Por Jesús Aguilar
No todo crecimiento es progreso.
En una ciudad como la nuestra, la inercia de décadas arrastra a un dilema, sobrevivir apenas administrando un caos o formalizar nuevas condiciones.
San Luis Potosí lleva años expandiéndose. Nuevos fraccionamientos, zonas comerciales, desarrollos verticales, vialidades que intentan alcanzar a la ciudad que se estira. A simple vista, podría parecer una historia de dinamismo.
Pero no lo es del todo.
Porque el crecimiento no ha sido parejo. Ni ordenado.
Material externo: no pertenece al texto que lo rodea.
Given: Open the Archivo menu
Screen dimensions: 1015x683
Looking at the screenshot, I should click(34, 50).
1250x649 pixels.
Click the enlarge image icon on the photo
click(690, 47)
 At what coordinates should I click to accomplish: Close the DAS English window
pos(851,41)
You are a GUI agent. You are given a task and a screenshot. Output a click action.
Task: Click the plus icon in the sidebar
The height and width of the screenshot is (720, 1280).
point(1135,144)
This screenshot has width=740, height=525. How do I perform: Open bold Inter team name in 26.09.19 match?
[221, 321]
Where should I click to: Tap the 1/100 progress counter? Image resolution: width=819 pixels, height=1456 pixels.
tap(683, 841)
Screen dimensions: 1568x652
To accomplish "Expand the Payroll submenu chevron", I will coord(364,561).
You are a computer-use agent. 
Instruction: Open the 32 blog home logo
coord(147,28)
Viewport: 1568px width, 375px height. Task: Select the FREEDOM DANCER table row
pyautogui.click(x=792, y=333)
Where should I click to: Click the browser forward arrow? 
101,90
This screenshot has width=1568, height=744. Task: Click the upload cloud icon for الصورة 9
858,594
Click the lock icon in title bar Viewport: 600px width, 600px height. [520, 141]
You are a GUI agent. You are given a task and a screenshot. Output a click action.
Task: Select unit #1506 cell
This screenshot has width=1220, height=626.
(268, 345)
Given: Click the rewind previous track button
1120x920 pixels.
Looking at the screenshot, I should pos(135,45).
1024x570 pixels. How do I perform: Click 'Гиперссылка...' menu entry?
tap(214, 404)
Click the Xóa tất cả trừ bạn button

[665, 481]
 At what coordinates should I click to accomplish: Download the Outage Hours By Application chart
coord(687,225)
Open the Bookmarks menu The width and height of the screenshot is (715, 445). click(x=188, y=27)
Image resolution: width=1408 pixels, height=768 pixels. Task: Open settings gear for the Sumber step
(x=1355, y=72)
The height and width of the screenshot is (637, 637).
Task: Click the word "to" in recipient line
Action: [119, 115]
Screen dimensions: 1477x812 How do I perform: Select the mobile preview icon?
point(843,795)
Ni planeado con la profundidad que exige una ciudad que ya rebasa el millón de habitantes en su zona metropolitana.
Ese es el dato de fondo.
San Luis creció… pero no necesariamente se organizó.
Hoy lo vemos en lo cotidiano: tiempos de traslado cada vez más largos, vialidades saturadas en horas pico, colonias que nacen sin servicios completos, presión sobre el agua, sobre la movilidad, sobre la seguridad.
La ciudad se extendió más rápido que su capacidad de sostenerse.
Y eso tiene consecuencias.
Porque cuando una ciudad crece sin planeación, lo que genera no es desarrollo… es desigualdad territorial. Hay zonas bien conectadas, bien iluminadas, bien abastecidas. Y otras donde todo cuesta más: moverse, vivir, acceder a servicios básicos.
Ahí empieza la fractura urbana.
Y esa fractura ya no es sólo técnica.
Es política.
Porque el ciudadano no vive en planes de desarrollo. Vive en su trayecto diario, en su colonia, en su tiempo perdido en el tráfico. Y esa experiencia se convierte en evaluación directa del gobierno.
Por eso este tema ya está en el Radar.
Porque rumbo al próximo proceso electoral, la ciudad —cómo funciona, cómo se mueve, cómo responde— será uno de los principales criterios de voto.
No importa cuánto se anuncie.
Importa cuánto se siente.
Y hoy lo que se siente es una ciudad que avanza… pero con fricción.
Que crece… pero con desorden.
Que se moderniza en partes… pero se rezaga en otras.
El reto no es menor.
Ordenar una ciudad no es construir más.
Es entenderla mejor.
Y eso implica decisiones incómodas: densificar donde se pueda, frenar donde se deba, invertir donde realmente impacta y dejar de simular crecimiento donde sólo hay expansión.
Porque una ciudad mal planeada no colapsa de golpe.
Se desgasta poco a poco.
Hasta que un día… deja de funcionar.
Y cuando eso pasa, ya no hay discurso que alcance.